→ Task description:
Please repeat the listing below line for line, without changing anything.
** start Input material **
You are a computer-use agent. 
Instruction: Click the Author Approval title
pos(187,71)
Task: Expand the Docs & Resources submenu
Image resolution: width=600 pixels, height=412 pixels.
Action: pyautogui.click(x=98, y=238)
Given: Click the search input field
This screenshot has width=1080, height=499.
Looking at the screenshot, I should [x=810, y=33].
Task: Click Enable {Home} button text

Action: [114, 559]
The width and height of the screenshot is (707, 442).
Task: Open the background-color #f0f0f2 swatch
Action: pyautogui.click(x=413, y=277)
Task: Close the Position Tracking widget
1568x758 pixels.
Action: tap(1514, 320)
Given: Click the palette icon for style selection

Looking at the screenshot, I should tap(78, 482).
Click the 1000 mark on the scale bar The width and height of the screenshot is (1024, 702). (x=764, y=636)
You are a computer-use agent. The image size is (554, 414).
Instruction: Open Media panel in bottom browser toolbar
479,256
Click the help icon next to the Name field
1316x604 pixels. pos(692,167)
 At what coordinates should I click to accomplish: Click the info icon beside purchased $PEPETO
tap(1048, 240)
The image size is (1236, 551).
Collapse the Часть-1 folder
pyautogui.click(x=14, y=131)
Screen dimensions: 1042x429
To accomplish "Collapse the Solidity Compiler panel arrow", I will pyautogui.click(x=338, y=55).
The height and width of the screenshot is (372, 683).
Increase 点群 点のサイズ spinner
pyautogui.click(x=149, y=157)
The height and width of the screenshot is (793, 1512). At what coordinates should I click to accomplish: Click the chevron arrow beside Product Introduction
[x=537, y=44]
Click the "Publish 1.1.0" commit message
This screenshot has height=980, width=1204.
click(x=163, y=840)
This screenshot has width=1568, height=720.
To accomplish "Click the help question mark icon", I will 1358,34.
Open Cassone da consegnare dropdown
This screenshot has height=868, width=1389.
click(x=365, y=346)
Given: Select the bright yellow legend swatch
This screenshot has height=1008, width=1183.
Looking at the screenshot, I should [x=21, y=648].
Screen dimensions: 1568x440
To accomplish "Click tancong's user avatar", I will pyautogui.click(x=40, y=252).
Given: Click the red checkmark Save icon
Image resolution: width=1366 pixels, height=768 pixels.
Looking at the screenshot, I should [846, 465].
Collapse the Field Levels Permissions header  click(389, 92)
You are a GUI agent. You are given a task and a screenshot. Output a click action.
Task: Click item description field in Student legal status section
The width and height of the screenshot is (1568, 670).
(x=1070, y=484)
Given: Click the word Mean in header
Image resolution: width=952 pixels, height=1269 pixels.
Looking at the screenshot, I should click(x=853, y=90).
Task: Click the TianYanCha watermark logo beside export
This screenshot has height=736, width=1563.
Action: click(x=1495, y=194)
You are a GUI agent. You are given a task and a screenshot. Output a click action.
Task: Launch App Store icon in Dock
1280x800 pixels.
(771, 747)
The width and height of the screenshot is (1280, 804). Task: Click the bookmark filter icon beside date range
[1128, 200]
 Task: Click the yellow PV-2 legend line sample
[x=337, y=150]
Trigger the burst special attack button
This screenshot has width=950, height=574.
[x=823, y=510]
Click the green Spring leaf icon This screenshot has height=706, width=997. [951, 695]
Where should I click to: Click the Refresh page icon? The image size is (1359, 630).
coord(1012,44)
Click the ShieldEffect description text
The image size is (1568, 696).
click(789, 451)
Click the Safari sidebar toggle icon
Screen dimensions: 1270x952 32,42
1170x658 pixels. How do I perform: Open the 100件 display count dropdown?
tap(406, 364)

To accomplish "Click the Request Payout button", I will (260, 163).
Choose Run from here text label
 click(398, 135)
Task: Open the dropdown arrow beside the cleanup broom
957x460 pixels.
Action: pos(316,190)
** end Input material **
→ Written solution:
You are a computer-use agent. 
Instruction: Click the Author Approval title
pos(187,71)
Task: Expand the Docs & Resources submenu
Image resolution: width=600 pixels, height=412 pixels.
Action: pyautogui.click(x=98, y=238)
Given: Click the search input field
This screenshot has width=1080, height=499.
Looking at the screenshot, I should [x=810, y=33].
Task: Click Enable {Home} button text

Action: [114, 559]
The width and height of the screenshot is (707, 442).
Task: Open the background-color #f0f0f2 swatch
Action: pyautogui.click(x=413, y=277)
Task: Close the Position Tracking widget
1568x758 pixels.
Action: tap(1514, 320)
Given: Click the palette icon for style selection

Looking at the screenshot, I should tap(78, 482).
Click the 1000 mark on the scale bar The width and height of the screenshot is (1024, 702). (x=764, y=636)
You are a computer-use agent. The image size is (554, 414).
Instruction: Open Media panel in bottom browser toolbar
479,256
Click the help icon next to the Name field
1316x604 pixels. pos(692,167)
 At what coordinates should I click to accomplish: Click the info icon beside purchased $PEPETO
tap(1048, 240)
The image size is (1236, 551).
Collapse the Часть-1 folder
pyautogui.click(x=14, y=131)
Screen dimensions: 1042x429
To accomplish "Collapse the Solidity Compiler panel arrow", I will pyautogui.click(x=338, y=55).
The height and width of the screenshot is (372, 683).
Increase 点群 点のサイズ spinner
pyautogui.click(x=149, y=157)
The height and width of the screenshot is (793, 1512). At what coordinates should I click to accomplish: Click the chevron arrow beside Product Introduction
[x=537, y=44]
Click the "Publish 1.1.0" commit message
This screenshot has height=980, width=1204.
click(x=163, y=840)
This screenshot has width=1568, height=720.
To accomplish "Click the help question mark icon", I will 1358,34.
Open Cassone da consegnare dropdown
This screenshot has height=868, width=1389.
click(x=365, y=346)
Given: Select the bright yellow legend swatch
This screenshot has height=1008, width=1183.
Looking at the screenshot, I should [x=21, y=648].
Screen dimensions: 1568x440
To accomplish "Click tancong's user avatar", I will pyautogui.click(x=40, y=252).
Given: Click the red checkmark Save icon
Image resolution: width=1366 pixels, height=768 pixels.
Looking at the screenshot, I should [846, 465].
Collapse the Field Levels Permissions header  click(389, 92)
You are a GUI agent. You are given a task and a screenshot. Output a click action.
Task: Click item description field in Student legal status section
The width and height of the screenshot is (1568, 670).
(x=1070, y=484)
Given: Click the word Mean in header
Image resolution: width=952 pixels, height=1269 pixels.
Looking at the screenshot, I should click(x=853, y=90).
Task: Click the TianYanCha watermark logo beside export
This screenshot has height=736, width=1563.
Action: click(x=1495, y=194)
You are a GUI agent. You are given a task and a screenshot. Output a click action.
Task: Launch App Store icon in Dock
1280x800 pixels.
(771, 747)
The width and height of the screenshot is (1280, 804). Task: Click the bookmark filter icon beside date range
[1128, 200]
 Task: Click the yellow PV-2 legend line sample
[x=337, y=150]
Trigger the burst special attack button
This screenshot has width=950, height=574.
[x=823, y=510]
Click the green Spring leaf icon This screenshot has height=706, width=997. [951, 695]
Where should I click to: Click the Refresh page icon? The image size is (1359, 630).
coord(1012,44)
Click the ShieldEffect description text
The image size is (1568, 696).
click(789, 451)
Click the Safari sidebar toggle icon
Screen dimensions: 1270x952 32,42
1170x658 pixels. How do I perform: Open the 100件 display count dropdown?
tap(406, 364)

To accomplish "Click the Request Payout button", I will (260, 163).
Choose Run from here text label
 click(398, 135)
Task: Open the dropdown arrow beside the cleanup broom
957x460 pixels.
Action: pos(316,190)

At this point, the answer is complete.